━━━ EXTRACTED RECORDS ━━━

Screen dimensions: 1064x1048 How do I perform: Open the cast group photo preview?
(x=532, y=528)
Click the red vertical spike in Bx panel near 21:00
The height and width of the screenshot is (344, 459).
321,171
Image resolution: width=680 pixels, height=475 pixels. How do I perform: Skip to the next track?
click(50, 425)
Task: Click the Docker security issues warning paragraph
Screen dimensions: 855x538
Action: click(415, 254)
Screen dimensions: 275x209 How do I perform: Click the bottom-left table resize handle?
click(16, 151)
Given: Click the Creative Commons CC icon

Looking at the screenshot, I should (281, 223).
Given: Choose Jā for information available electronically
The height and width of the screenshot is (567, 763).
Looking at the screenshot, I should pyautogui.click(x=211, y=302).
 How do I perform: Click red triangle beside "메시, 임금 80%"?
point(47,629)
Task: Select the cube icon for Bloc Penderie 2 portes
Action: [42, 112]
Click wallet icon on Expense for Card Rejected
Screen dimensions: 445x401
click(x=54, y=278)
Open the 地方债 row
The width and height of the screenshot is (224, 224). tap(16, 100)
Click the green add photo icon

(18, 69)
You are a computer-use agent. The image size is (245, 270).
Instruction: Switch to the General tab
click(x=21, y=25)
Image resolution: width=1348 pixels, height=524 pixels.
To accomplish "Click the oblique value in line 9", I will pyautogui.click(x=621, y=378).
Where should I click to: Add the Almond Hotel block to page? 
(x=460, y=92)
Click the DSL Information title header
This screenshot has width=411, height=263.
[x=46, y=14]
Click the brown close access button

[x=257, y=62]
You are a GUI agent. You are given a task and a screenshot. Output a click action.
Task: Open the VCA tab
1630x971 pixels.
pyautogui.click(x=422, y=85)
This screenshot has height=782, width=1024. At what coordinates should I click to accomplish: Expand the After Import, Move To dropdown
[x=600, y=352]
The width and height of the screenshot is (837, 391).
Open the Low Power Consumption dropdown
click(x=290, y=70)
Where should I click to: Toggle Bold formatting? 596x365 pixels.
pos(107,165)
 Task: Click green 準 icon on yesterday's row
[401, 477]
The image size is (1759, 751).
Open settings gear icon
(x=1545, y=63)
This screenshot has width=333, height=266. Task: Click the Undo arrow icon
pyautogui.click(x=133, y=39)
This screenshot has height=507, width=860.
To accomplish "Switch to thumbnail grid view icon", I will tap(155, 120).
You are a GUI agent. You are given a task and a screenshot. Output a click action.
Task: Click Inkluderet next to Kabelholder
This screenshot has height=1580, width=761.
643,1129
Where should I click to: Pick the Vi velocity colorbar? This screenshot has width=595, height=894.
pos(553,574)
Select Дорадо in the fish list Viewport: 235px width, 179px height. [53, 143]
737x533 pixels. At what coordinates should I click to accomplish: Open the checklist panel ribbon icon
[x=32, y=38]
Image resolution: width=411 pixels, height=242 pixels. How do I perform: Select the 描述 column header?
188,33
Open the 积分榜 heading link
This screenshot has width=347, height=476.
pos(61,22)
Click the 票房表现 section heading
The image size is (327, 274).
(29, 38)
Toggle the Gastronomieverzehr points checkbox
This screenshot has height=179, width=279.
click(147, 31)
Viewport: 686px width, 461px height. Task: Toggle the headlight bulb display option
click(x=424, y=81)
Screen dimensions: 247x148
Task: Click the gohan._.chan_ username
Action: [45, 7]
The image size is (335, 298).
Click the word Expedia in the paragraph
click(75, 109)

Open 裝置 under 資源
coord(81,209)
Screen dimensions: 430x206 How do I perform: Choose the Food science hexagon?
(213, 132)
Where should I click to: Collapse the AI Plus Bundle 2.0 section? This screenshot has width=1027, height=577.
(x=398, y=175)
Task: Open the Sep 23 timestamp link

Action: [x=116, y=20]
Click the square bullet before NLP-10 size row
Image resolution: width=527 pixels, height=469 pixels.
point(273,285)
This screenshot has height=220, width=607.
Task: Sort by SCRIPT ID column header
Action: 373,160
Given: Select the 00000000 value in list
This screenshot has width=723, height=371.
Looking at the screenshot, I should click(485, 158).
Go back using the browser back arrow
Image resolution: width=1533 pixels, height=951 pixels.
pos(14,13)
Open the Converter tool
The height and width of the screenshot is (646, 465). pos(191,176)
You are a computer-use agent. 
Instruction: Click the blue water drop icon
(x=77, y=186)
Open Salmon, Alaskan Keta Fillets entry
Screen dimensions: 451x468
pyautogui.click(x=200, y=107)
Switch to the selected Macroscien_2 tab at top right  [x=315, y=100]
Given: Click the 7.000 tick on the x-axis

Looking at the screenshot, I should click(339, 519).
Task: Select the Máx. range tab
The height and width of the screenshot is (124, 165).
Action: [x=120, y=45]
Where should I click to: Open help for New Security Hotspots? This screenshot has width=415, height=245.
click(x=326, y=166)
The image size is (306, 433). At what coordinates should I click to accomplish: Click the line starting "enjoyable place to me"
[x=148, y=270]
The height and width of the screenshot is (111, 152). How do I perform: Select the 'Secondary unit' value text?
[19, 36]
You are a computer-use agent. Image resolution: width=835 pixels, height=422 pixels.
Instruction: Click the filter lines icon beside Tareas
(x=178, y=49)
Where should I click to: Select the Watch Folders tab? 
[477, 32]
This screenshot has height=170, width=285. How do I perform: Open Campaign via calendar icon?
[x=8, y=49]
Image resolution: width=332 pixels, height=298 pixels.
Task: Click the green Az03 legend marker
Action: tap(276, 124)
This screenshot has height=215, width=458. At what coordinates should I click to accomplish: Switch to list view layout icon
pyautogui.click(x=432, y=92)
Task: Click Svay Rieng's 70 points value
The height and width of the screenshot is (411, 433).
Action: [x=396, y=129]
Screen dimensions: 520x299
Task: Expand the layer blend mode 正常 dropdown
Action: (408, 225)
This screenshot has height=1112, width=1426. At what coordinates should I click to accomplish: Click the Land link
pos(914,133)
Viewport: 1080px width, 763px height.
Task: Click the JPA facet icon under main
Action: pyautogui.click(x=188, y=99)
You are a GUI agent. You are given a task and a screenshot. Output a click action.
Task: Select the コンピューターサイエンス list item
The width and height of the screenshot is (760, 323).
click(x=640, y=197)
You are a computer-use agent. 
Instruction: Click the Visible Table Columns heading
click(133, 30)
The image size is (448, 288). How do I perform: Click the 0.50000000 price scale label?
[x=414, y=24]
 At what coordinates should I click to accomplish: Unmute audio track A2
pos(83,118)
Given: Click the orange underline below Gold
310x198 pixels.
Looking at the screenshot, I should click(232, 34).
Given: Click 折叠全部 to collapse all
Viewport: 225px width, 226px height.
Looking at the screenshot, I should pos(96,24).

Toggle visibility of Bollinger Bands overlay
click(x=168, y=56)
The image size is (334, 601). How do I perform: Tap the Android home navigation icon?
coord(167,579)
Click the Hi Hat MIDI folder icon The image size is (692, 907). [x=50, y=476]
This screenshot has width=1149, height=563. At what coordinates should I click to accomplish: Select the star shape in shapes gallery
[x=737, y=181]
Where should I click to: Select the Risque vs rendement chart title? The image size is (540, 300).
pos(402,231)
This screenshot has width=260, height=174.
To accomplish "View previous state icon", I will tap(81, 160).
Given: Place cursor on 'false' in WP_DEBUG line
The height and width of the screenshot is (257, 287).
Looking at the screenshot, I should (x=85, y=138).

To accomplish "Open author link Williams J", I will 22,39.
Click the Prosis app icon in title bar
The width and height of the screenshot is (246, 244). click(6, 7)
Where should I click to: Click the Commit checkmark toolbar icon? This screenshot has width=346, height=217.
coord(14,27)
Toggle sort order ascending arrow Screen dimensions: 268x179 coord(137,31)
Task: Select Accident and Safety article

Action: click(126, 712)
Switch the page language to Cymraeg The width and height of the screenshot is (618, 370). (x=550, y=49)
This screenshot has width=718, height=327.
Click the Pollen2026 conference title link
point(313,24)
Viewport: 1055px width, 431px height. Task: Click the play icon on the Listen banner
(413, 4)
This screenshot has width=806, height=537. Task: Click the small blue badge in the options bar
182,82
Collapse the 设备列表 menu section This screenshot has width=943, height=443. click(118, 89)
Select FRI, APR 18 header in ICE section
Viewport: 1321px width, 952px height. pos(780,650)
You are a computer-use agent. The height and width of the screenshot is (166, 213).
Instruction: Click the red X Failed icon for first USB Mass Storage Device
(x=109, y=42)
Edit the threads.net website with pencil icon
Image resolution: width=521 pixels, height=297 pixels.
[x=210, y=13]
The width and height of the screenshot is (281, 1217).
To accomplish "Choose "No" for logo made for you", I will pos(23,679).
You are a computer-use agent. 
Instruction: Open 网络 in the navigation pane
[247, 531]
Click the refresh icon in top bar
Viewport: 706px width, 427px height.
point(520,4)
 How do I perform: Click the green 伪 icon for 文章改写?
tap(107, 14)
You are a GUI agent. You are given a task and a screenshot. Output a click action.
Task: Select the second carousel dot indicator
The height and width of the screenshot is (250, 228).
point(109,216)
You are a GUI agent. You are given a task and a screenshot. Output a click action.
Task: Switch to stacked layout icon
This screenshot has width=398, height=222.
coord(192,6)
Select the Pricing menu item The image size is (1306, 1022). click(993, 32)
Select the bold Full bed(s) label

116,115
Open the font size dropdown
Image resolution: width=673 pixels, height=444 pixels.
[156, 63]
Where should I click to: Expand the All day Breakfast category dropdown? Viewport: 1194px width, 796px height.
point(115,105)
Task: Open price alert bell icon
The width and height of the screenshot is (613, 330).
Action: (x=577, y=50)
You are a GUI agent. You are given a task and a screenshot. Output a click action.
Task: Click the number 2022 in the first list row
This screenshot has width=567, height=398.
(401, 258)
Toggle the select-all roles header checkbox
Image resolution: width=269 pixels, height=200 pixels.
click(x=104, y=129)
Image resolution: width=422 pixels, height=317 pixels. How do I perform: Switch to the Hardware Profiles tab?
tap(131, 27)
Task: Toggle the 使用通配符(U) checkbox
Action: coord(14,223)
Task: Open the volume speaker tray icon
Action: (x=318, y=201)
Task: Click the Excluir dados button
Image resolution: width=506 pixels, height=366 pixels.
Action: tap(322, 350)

━━━

Pull out all lines containing the word "item" from the entries above.

*ANSWER FOR THE TASK*
Task: Select the コンピューターサイエンス list item
Select the Pricing menu item The image size is (1306, 1022). click(993, 32)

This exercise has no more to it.